FROM PHELIM CONNOR TO———
"Return!"—no never, while the withering hand
Of bigot power is on that helpless land;
While, for the faith my fathers held to God,
Ev'n in the fields where free those fathers trod,
I am proscrib'd, and—like the spot left bare
In Israel's halls, to tell the proud and fair
Amidst their mirth, that Slavery had been there—
On all I love, home, parents, friends, I trace
The mournful mark of bondage and disgrace!
No!—let them stay, who in their country's pangs
See nought but food for factions and harangues;
Who yearly kneel before their masters' doors,
And hawk their wrongs, as beggars do their sores:
Still let your * * * * *[1]
* * * * * * * *
Still hope and suffer, all who can!—but I,
Who durst not hope, and cannot bear, must fly.

But whither?—every-where the scourge pursues—
Turn where he will, the wretched wanderer views.

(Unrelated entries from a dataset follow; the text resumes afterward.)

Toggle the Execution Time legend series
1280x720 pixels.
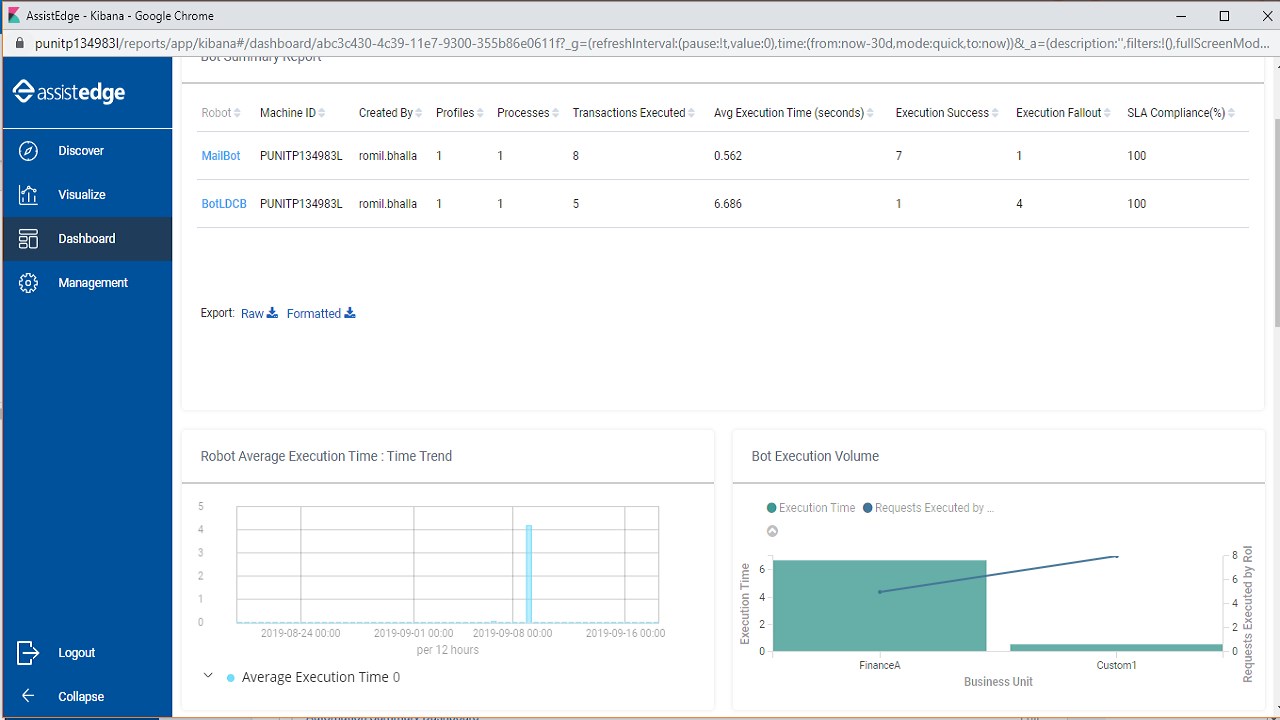(811, 508)
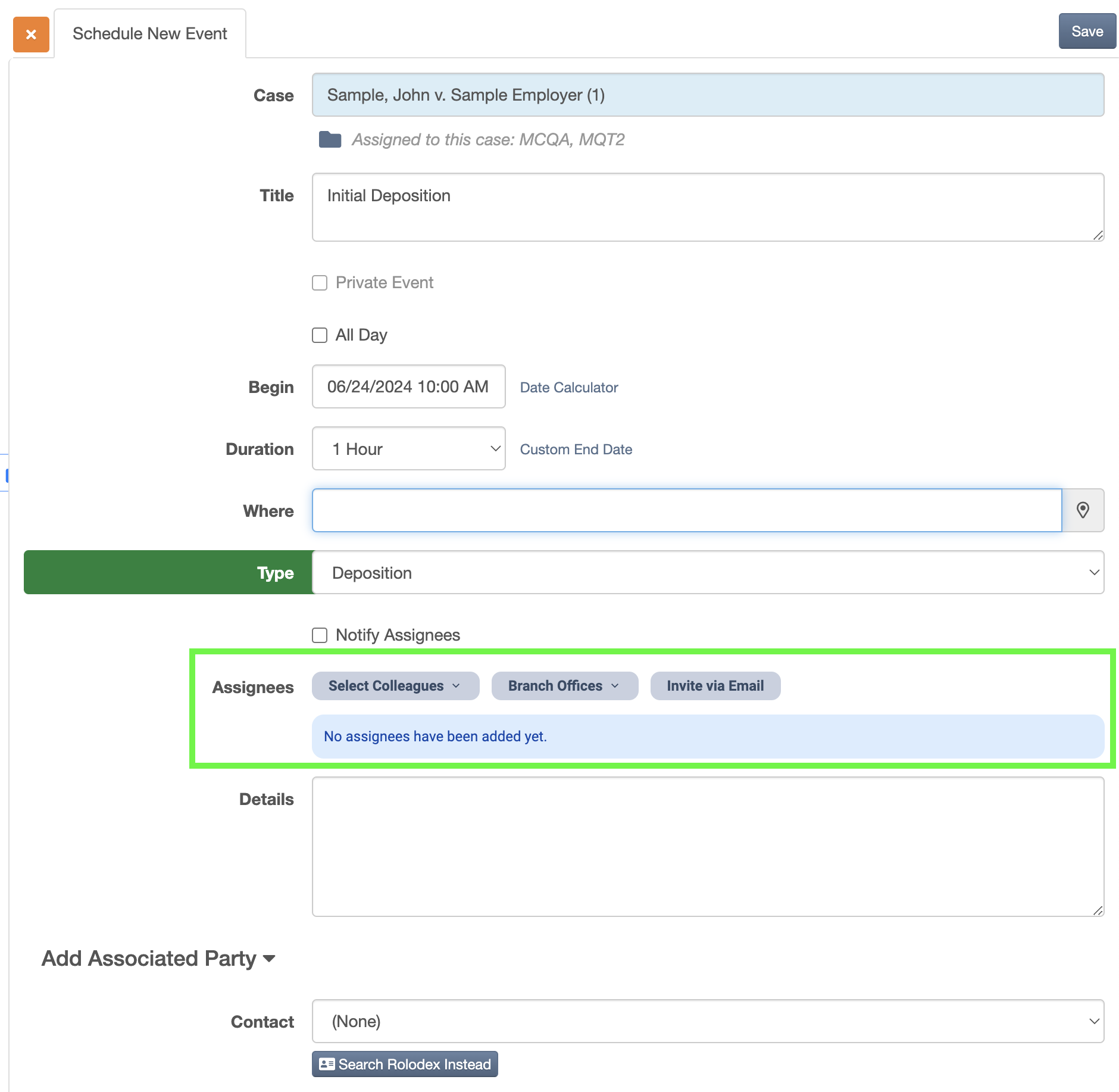Expand the Add Associated Party section
The width and height of the screenshot is (1119, 1092).
pyautogui.click(x=160, y=958)
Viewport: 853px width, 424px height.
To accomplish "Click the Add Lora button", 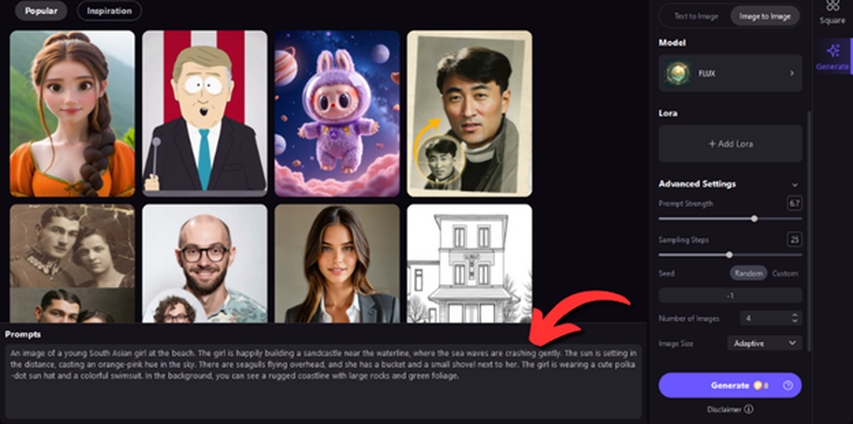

In the bright, broken hopes of all his race,
Countless reflections of th' Oppressor's face!
Every-where gallant hearts, and spirits true,
Are serv'd up victims to the vile and few;
While E******, every-where—the general foe
Of Truth and Freedom, wheresoe'er they glow—
Is first, when tyrants strike, to aid the blow!

  1. I have thought it prudent to omit some parts of Mr. Phelim Connor's letter. He is evidently an intemperate young man, and has associated with his cousins, the Fudges, to very little purpose.